→ **TEXT SECTION**
[BEGIN]

New College of California
- Type: Private College
- Active: 1971–2008
- Location: San Francisco, California, United States
- Campus: Urban;
- Website: http://www.newcollege.edu (informational only)

= New College of California =

Private college in California (1971–2008)

New College of California was a college founded in the San Francisco Bay Area in 1971 by former Gonzaga University President John Leary. It ceased operations in early 2008.

New College's main campus was housed in several buildings in the Mission District in San Francisco. The offices at 777 Valencia Street and companion buildings across the street were home to its humanities-based programs, including the Humanities BA, Mathematics, Poetics, Writing and Consciousness, Media Studies, Graduate Psychology, Experimental Performance Institute, Women’s Spirituality MA, Humanities and Leadership, Activism and Social Change, the Teacher Credential Program, as well as a broadcast studio and administration offices. New College of California School of Law was located at 50 Fell Street in the city's Civic Center. The North Bay Campus in Culture, Ecology and Sustainable Community was housed in Santa Rosa, California, in a building owned by the Arlene Francis Foundation, a private foundation run by Peter Gabel, former president of New College and Arlene Francis's son. The Science and Math Institute classes were initially held at the building at 50 Fell Street then morphed online to become part of the Southern California University of Health Sciences in Whittier, California, within 12 mi of downtown Los Angeles.

== History ==
The college was founded in 1971 by John Leary, who previously served as the president of Gonzaga University. A year earlier, while serving as the Vice President for University Relations at Santa Clara University, Leary first proposed the idea for an experimental college centered around Socratic Seminars. The idea was rejected by Santa Clara's administration, but served as the foundation for the New College of California, which Leary established with departing Santa Clara professor Bob Raines.

[END]

→ **REQUIREMENT 1**
Reproduce word for word the part of the New College of California article starting at "New College of California was" and ending at "in early 2008.".
→ **REQUIREMENT 2**
Transcribe the lines of the records starting at the line that contains "The width and" and ending at the line that contains "528x286 pixels. click(x=248, y=248)", leaving out the pictures.
The records that follow are separate material from the New College of California article.

→ **WORKING DATA**

[BEGIN]

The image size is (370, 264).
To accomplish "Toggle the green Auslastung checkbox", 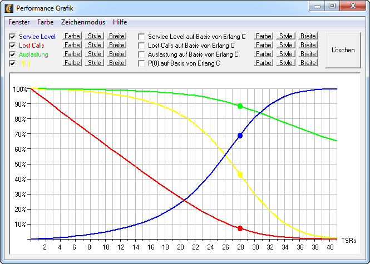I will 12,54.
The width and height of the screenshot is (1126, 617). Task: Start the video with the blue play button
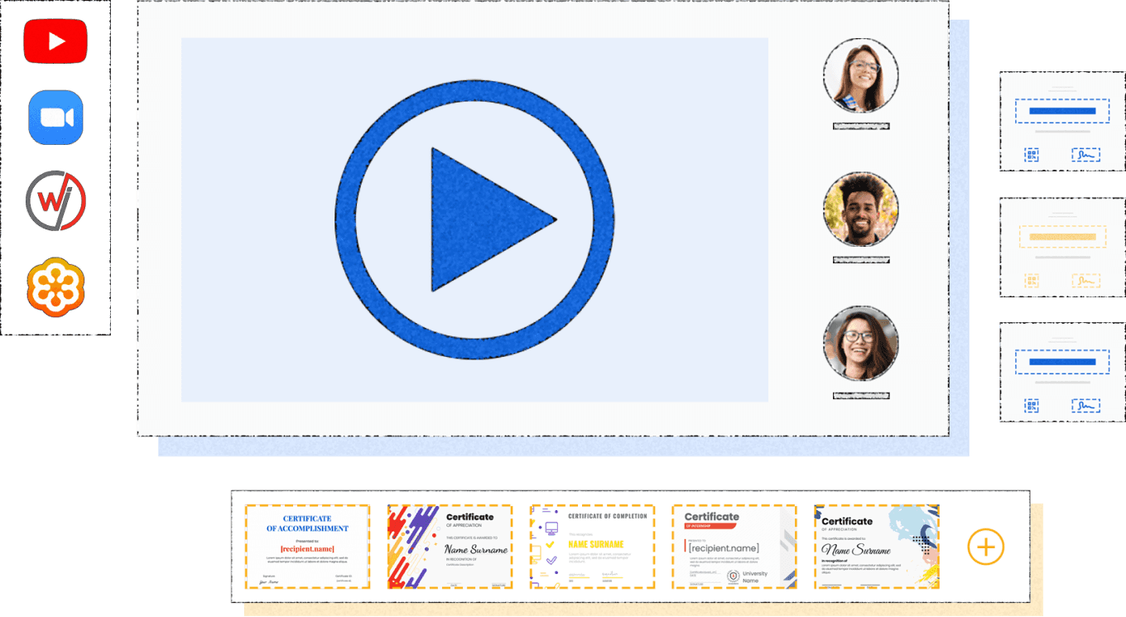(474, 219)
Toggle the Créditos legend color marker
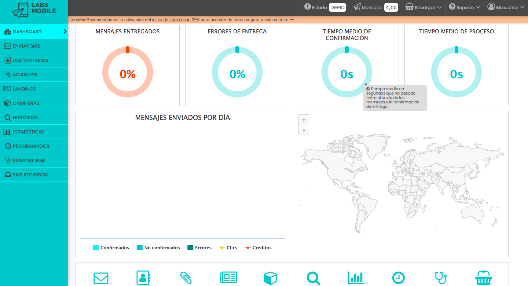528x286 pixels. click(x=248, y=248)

[END]
[BEGIN]

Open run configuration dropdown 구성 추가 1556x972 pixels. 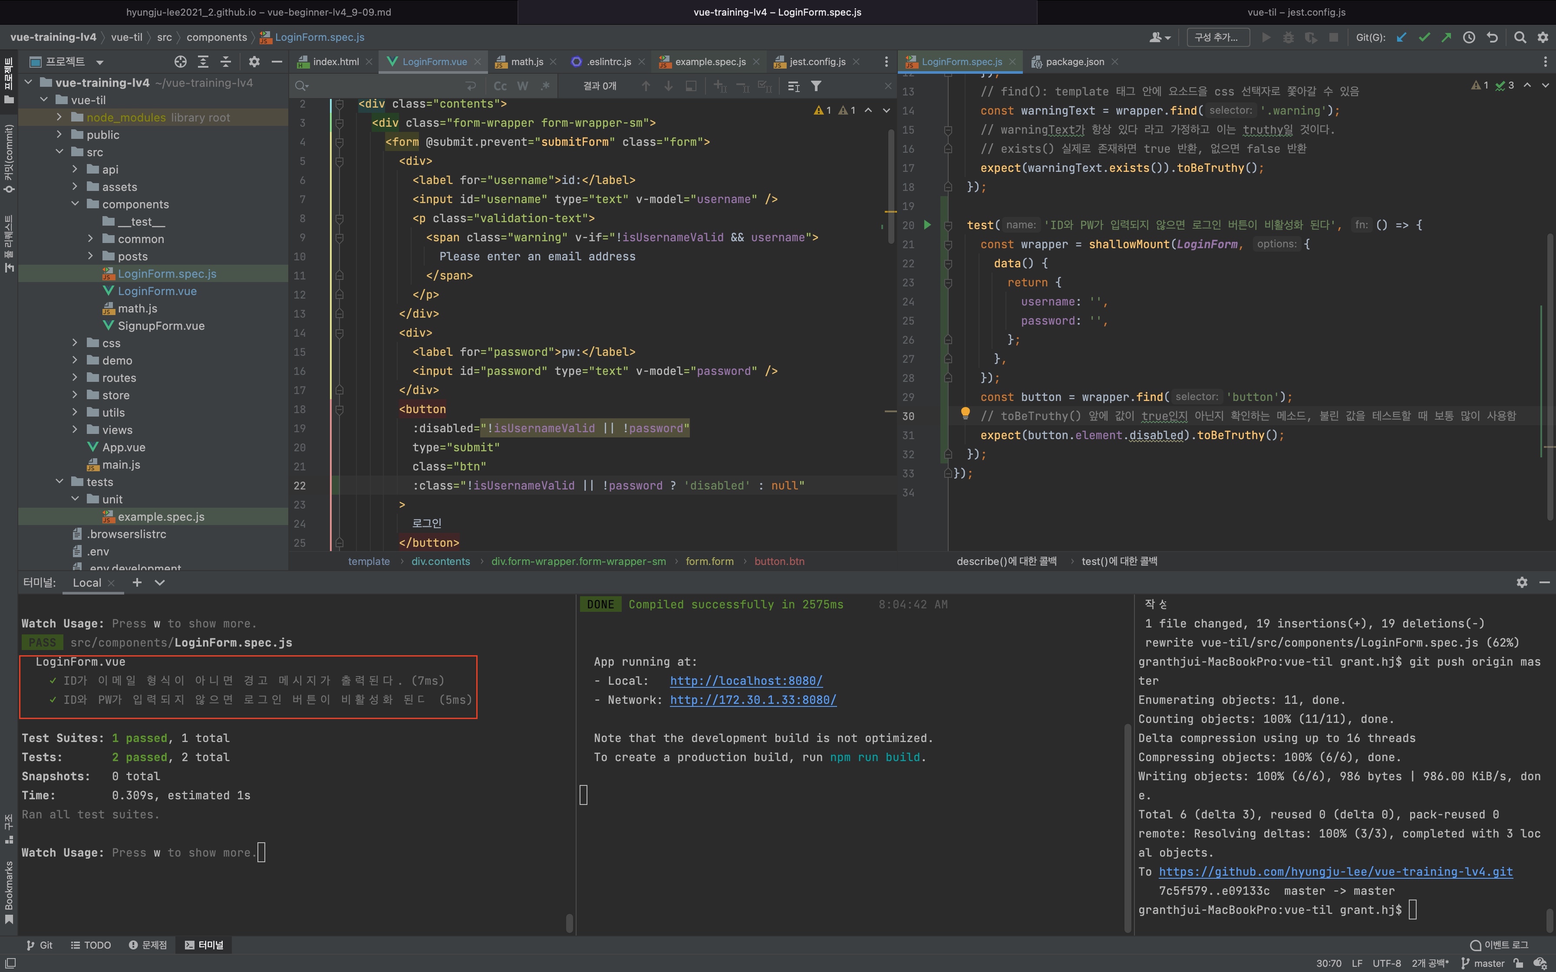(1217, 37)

[END]

→ **RESULT 1**
New College of California was a college founded in the San Francisco Bay Area in 1971 by former Gonzaga University President John Leary. It ceased operations in early 2008.

→ **RESULT 2**
The width and height of the screenshot is (1126, 617). Task: Start the video with the blue play button
(474, 219)
Toggle the Créditos legend color marker
528x286 pixels. click(x=248, y=248)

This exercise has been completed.